(Records Opens)

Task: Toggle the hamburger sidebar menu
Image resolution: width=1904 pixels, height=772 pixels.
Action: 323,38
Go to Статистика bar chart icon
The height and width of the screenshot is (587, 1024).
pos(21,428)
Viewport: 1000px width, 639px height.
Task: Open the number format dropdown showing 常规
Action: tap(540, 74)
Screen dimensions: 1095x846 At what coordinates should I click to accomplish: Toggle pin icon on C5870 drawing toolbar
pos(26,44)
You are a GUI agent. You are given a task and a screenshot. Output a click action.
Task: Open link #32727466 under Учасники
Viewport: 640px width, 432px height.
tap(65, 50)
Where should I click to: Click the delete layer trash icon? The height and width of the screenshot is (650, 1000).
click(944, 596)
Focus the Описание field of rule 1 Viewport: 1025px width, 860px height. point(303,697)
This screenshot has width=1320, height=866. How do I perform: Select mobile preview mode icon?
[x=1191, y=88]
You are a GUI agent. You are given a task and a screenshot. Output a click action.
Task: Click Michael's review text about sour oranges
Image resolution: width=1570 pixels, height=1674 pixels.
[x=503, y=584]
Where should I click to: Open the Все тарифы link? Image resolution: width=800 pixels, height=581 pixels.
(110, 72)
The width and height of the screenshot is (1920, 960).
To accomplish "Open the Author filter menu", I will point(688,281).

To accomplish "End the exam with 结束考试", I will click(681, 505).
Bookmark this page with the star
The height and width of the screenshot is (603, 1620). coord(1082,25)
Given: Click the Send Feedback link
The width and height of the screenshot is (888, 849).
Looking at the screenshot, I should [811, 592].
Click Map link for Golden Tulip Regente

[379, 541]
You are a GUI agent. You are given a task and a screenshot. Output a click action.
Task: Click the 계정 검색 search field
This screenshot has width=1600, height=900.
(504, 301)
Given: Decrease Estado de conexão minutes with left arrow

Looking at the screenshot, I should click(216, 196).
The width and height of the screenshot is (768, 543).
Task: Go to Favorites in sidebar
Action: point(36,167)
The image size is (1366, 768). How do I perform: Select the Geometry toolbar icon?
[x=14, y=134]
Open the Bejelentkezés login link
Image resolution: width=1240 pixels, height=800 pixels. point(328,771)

(Records Closes)

__Exercise prompt__
Write down every record shown above precisely.

__Answer for the task__
Task: Toggle the hamburger sidebar menu
Image resolution: width=1904 pixels, height=772 pixels.
Action: 323,38
Go to Статистика bar chart icon
The height and width of the screenshot is (587, 1024).
pos(21,428)
Viewport: 1000px width, 639px height.
Task: Open the number format dropdown showing 常规
Action: tap(540, 74)
Screen dimensions: 1095x846 At what coordinates should I click to accomplish: Toggle pin icon on C5870 drawing toolbar
pos(26,44)
You are a GUI agent. You are given a task and a screenshot. Output a click action.
Task: Open link #32727466 under Учасники
Viewport: 640px width, 432px height.
tap(65, 50)
Where should I click to: Click the delete layer trash icon? The height and width of the screenshot is (650, 1000).
click(944, 596)
Focus the Описание field of rule 1 Viewport: 1025px width, 860px height. point(303,697)
This screenshot has width=1320, height=866. How do I perform: Select mobile preview mode icon?
[x=1191, y=88]
You are a GUI agent. You are given a task and a screenshot. Output a click action.
Task: Click Michael's review text about sour oranges
Image resolution: width=1570 pixels, height=1674 pixels.
[x=503, y=584]
Where should I click to: Open the Все тарифы link? Image resolution: width=800 pixels, height=581 pixels.
(110, 72)
The width and height of the screenshot is (1920, 960).
To accomplish "Open the Author filter menu", I will point(688,281).

To accomplish "End the exam with 结束考试", I will click(681, 505).
Bookmark this page with the star
The height and width of the screenshot is (603, 1620). coord(1082,25)
Given: Click the Send Feedback link
The width and height of the screenshot is (888, 849).
Looking at the screenshot, I should [811, 592].
Click Map link for Golden Tulip Regente

[379, 541]
You are a GUI agent. You are given a task and a screenshot. Output a click action.
Task: Click the 계정 검색 search field
This screenshot has width=1600, height=900.
(504, 301)
Given: Decrease Estado de conexão minutes with left arrow

Looking at the screenshot, I should click(216, 196).
The width and height of the screenshot is (768, 543).
Task: Go to Favorites in sidebar
Action: point(36,167)
The image size is (1366, 768). How do I perform: Select the Geometry toolbar icon?
[x=14, y=134]
Open the Bejelentkezés login link
Image resolution: width=1240 pixels, height=800 pixels. point(328,771)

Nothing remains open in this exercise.